Existing Home Sales Fell Nearly 20% in August
September 20, 2022
Sales of existing homes declined for the seventh consecutive month in August as surging mortgage rates and high prices continued to push prospective buyers out of the market.
Sales were down 19.9% from a year earlier, according to data from the National Association of Realtors. The month’s sales were the weakest since May 2020, when sales came to a halt during the early days of the pandemic lockdown. Aside from that, sales last month were the weakest since November 2015.
Year-over-year sales declined across all price categories, but the drop was steepest among low-priced homes.
Despite slowing sales, home prices continued to climb during the month. However, price growth was at its lowest year-over-year level since June 2020. The median home price was $389,500 last month, up 7.7% from a year ago.
On a month-to-month basis, sales were down only 0.4% from the month prior, giving some industry analysts hope that the market may be stabilizing, but much of that depends on whether mortgage rates continue to climb. The average rate on a 30-year fixed-rate mortgage topped 6% last week. That’s the highest it has been since 2008 and more than double what it was a year ago.

— DATASET EXTRACT —
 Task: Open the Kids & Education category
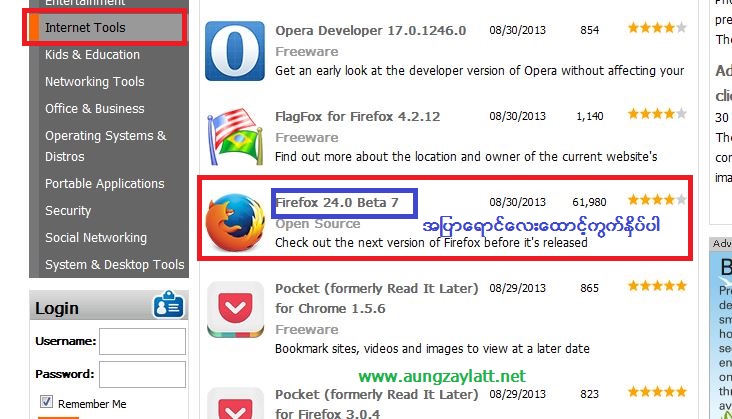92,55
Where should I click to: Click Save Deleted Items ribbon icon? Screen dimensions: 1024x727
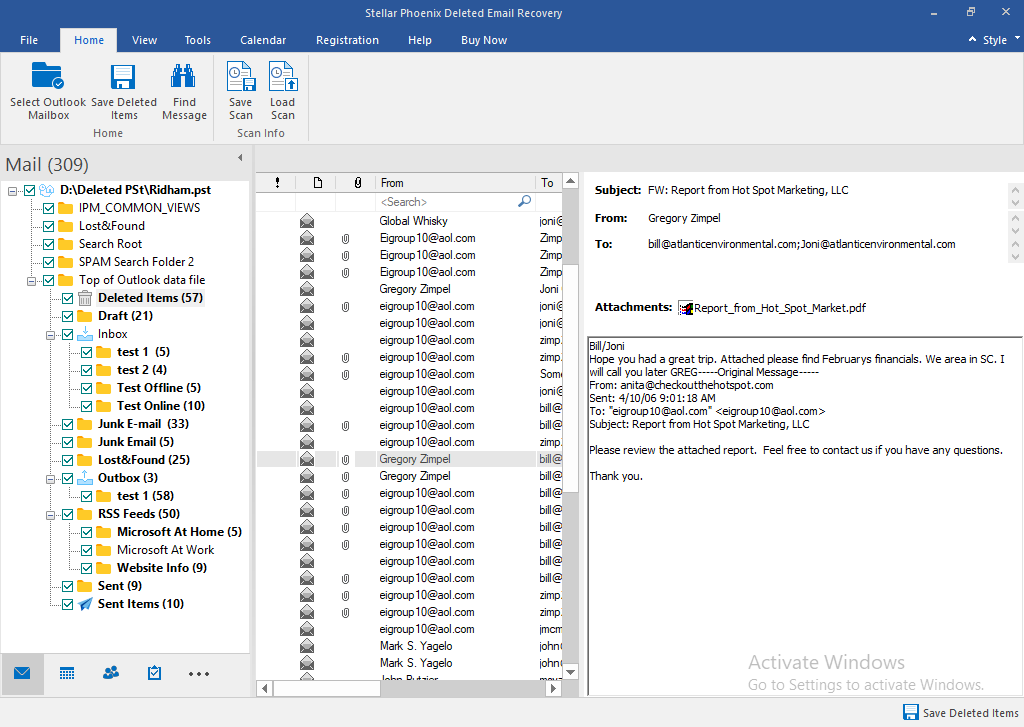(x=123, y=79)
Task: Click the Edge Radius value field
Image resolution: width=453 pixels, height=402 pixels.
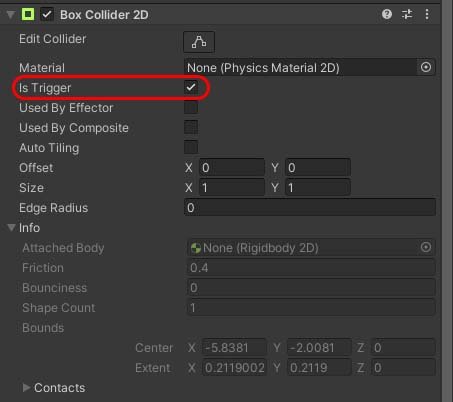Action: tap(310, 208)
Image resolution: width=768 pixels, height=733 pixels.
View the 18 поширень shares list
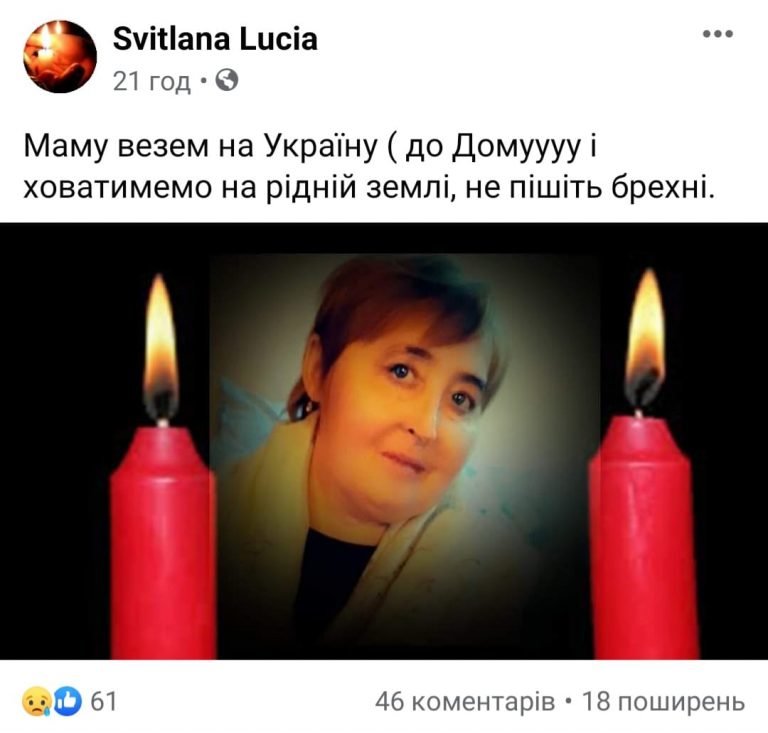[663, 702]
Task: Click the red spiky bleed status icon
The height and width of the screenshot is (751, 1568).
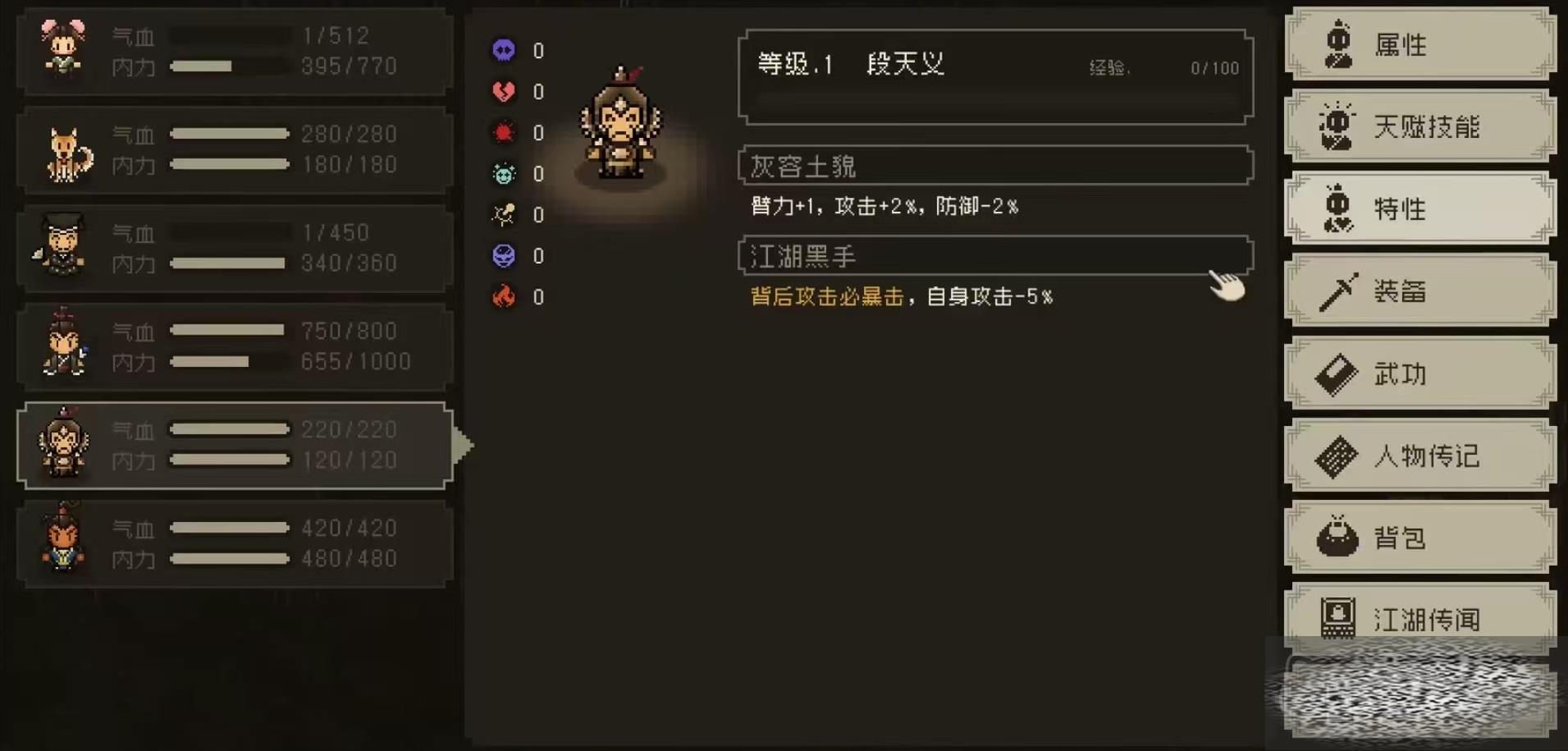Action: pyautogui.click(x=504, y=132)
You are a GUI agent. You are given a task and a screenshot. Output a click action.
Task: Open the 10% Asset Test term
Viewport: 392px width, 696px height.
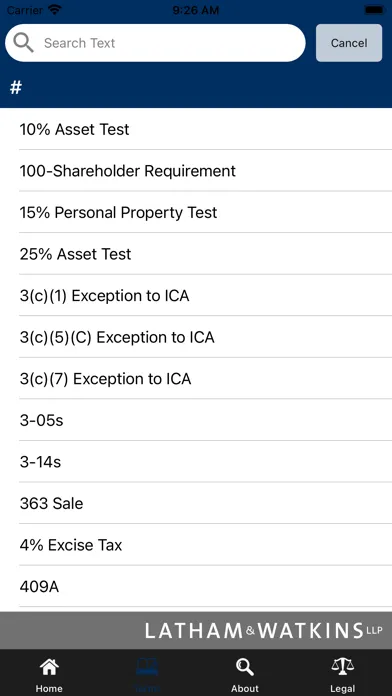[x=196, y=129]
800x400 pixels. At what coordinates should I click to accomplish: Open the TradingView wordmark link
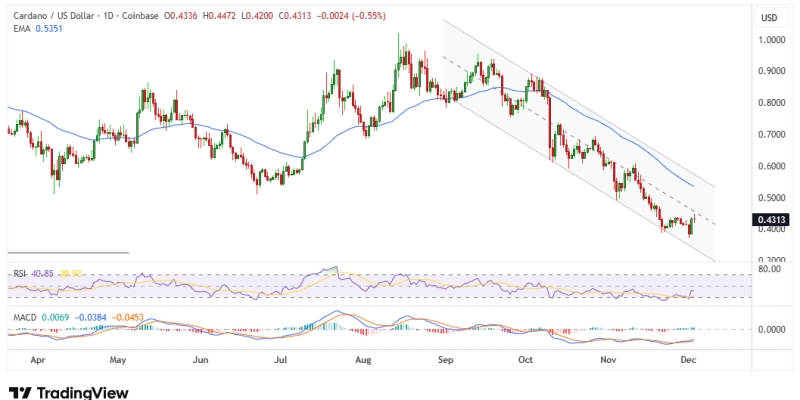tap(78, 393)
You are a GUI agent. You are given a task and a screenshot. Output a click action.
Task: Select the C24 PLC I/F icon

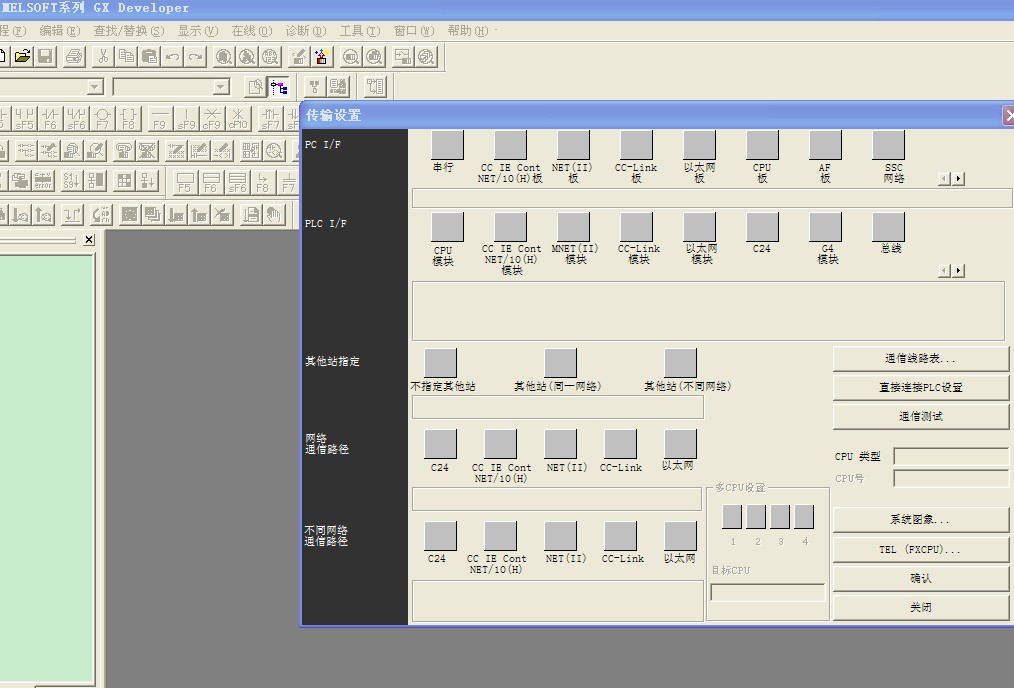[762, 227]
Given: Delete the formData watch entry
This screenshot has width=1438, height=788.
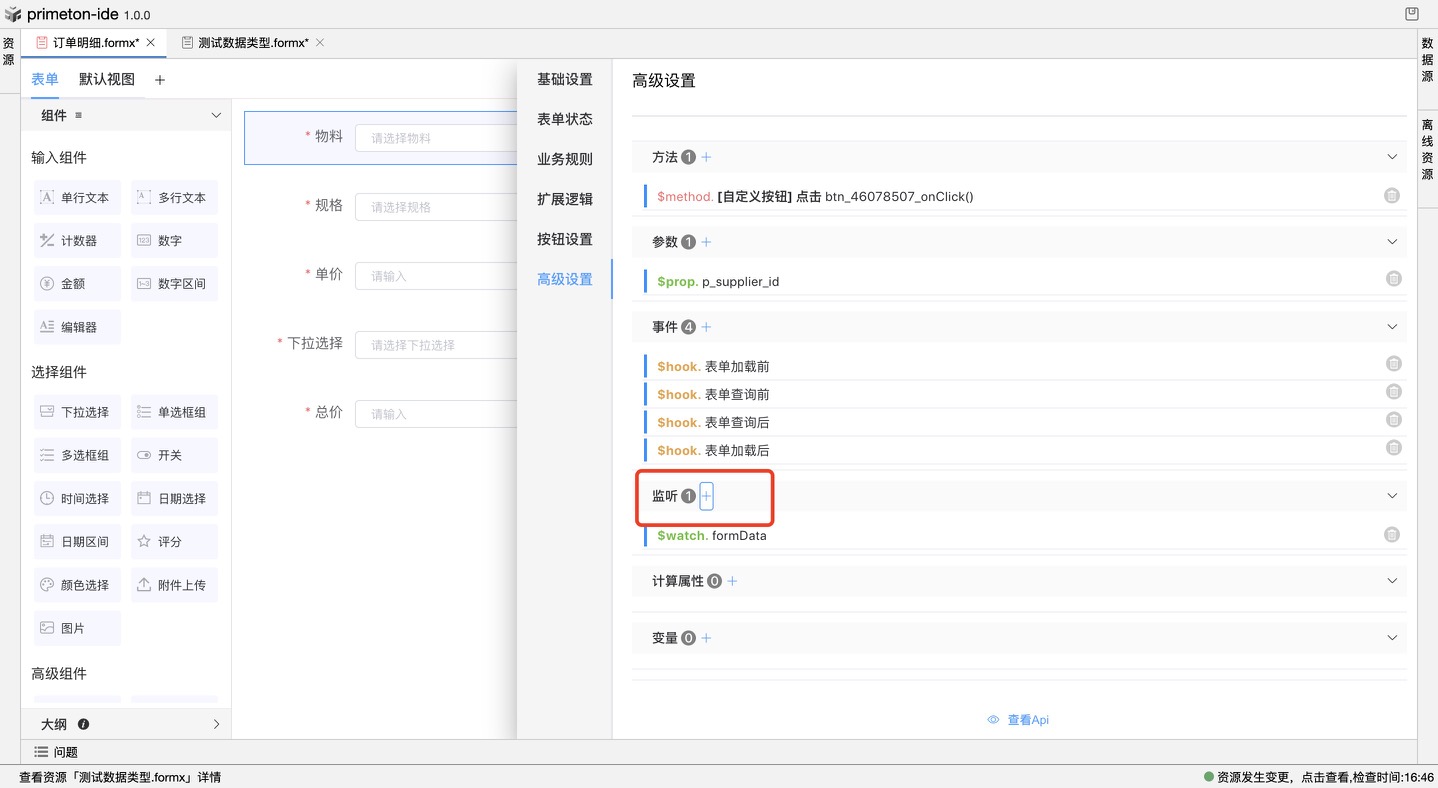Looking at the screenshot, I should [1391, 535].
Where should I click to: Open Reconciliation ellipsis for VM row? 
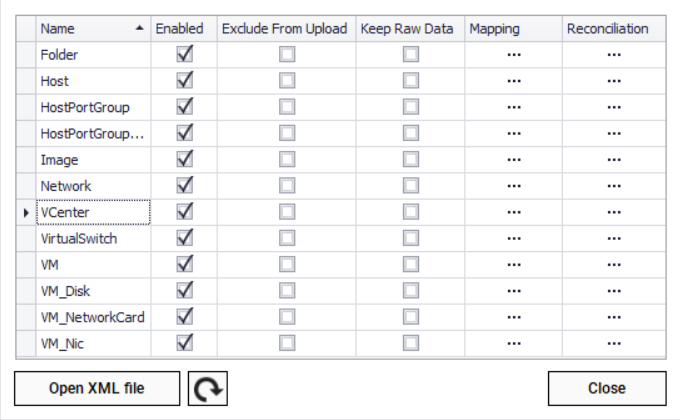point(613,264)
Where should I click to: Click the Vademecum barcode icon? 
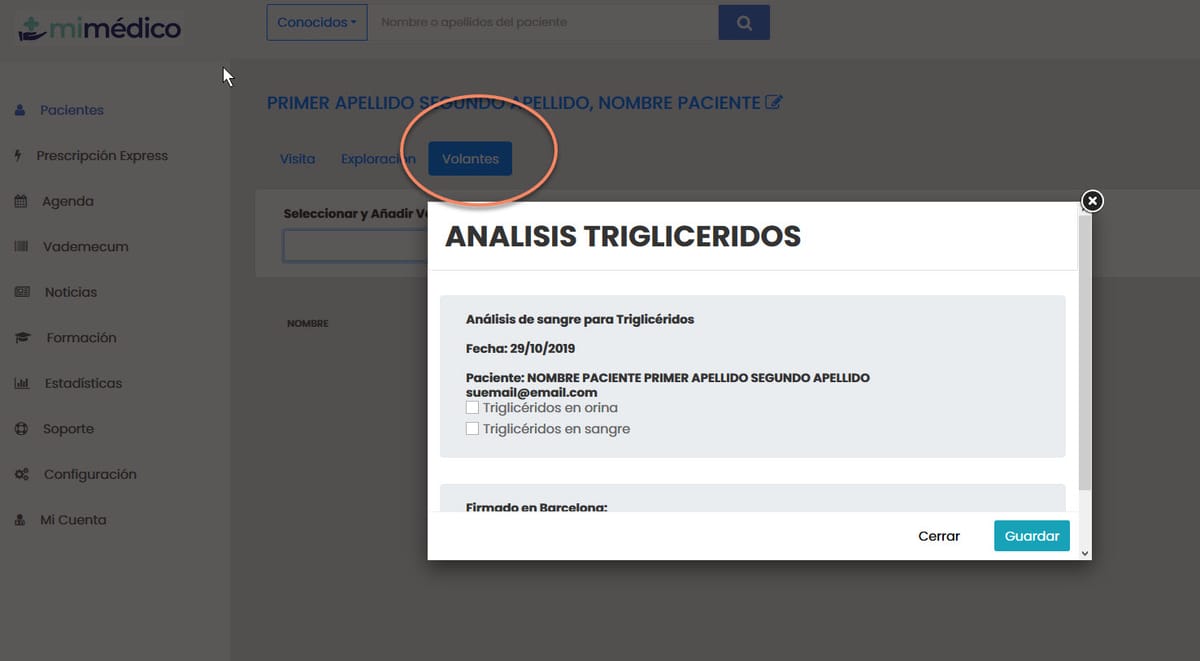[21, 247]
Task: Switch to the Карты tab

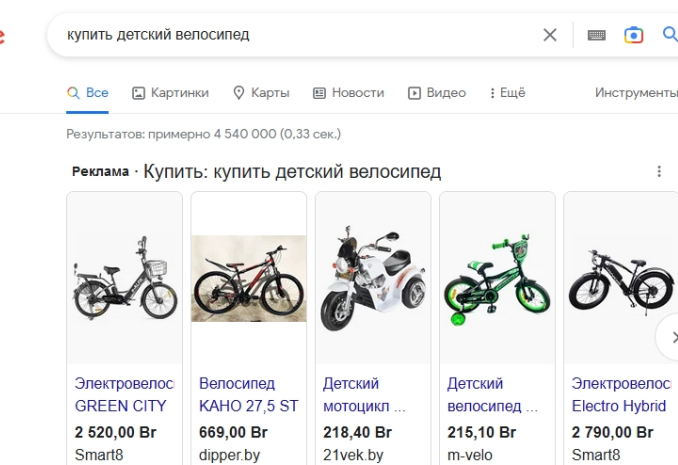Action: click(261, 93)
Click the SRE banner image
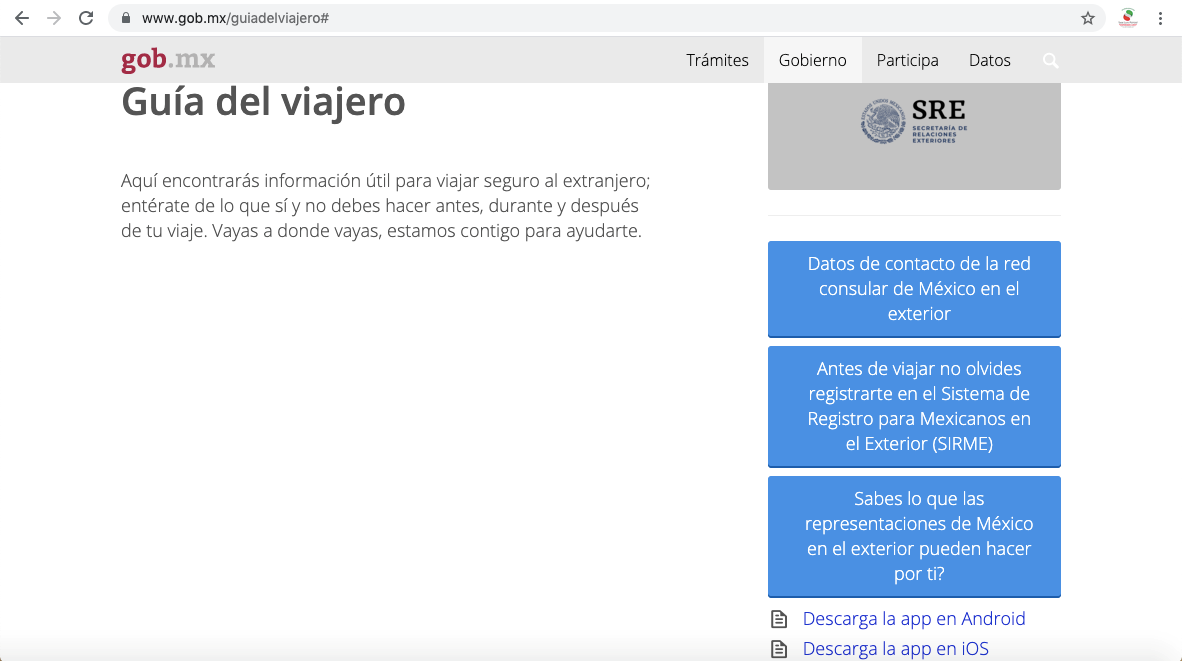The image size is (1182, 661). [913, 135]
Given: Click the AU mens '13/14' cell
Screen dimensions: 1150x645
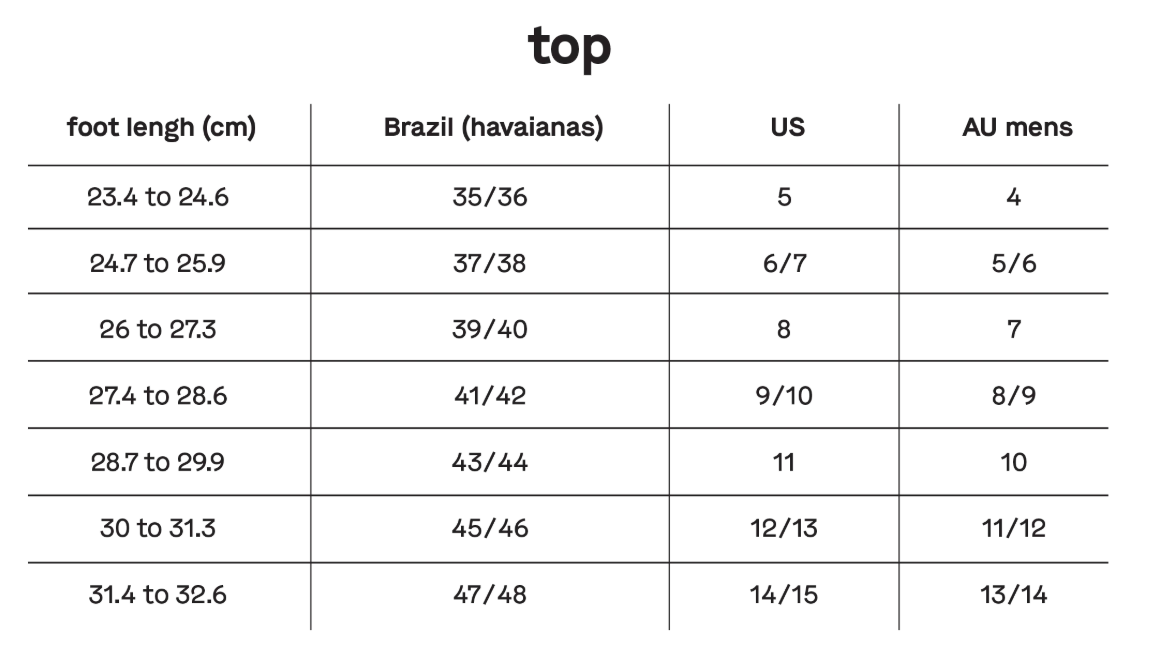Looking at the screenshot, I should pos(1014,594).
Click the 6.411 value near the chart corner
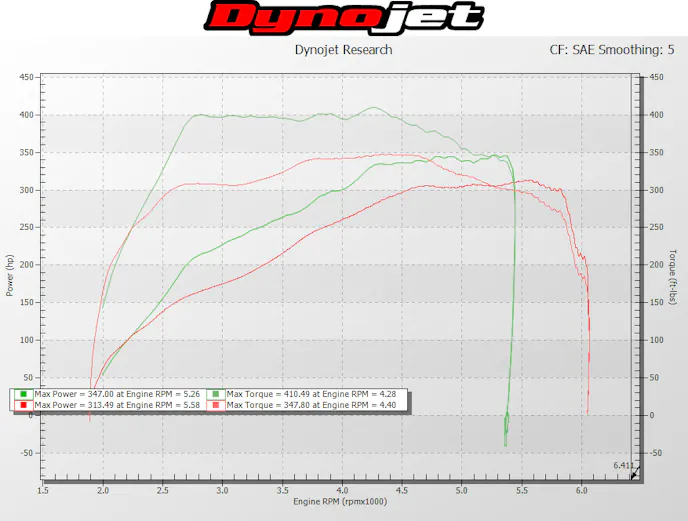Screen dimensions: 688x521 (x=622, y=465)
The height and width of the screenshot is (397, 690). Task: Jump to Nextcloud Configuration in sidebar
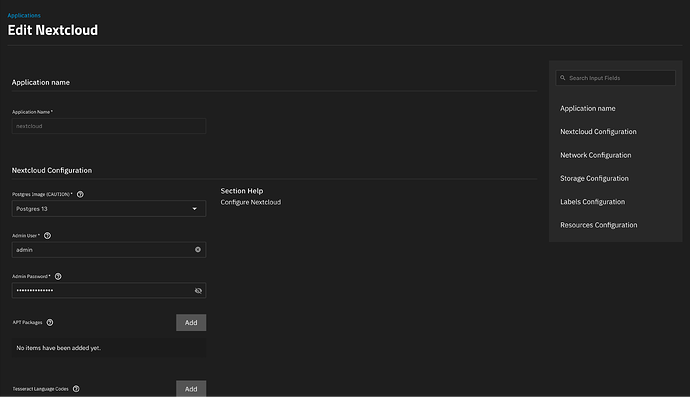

— PROBLEM SET —
- A) List every distinct year mentioned in the home sales article, in the order each first appears.
- B) Extend the home sales article with a further paragraph that picks up after its last sentence.
The data plays no part in this work.

— RESPONSES TO THE EXERCISE —
- A) 2022, 2020, 2015, 2008

- B)
Higher mortgage rates not only make borrowing more prohibitive for prospective buyers, but they also make sellers more reticent to put their homes on the market, as they are locked in at much lower rates.
This so-called “staying put” effect is keeping the inventory of homes at a historic low. The inventory of homes for sale at the end of August was down 1.5% from July and unchanged from the previous year, at 1,280,000 units. At the current sales pace, it would take just 3.2 months to deplete that inventory. Historically, a balanced housing market would have roughly 4-5 months’ inventory.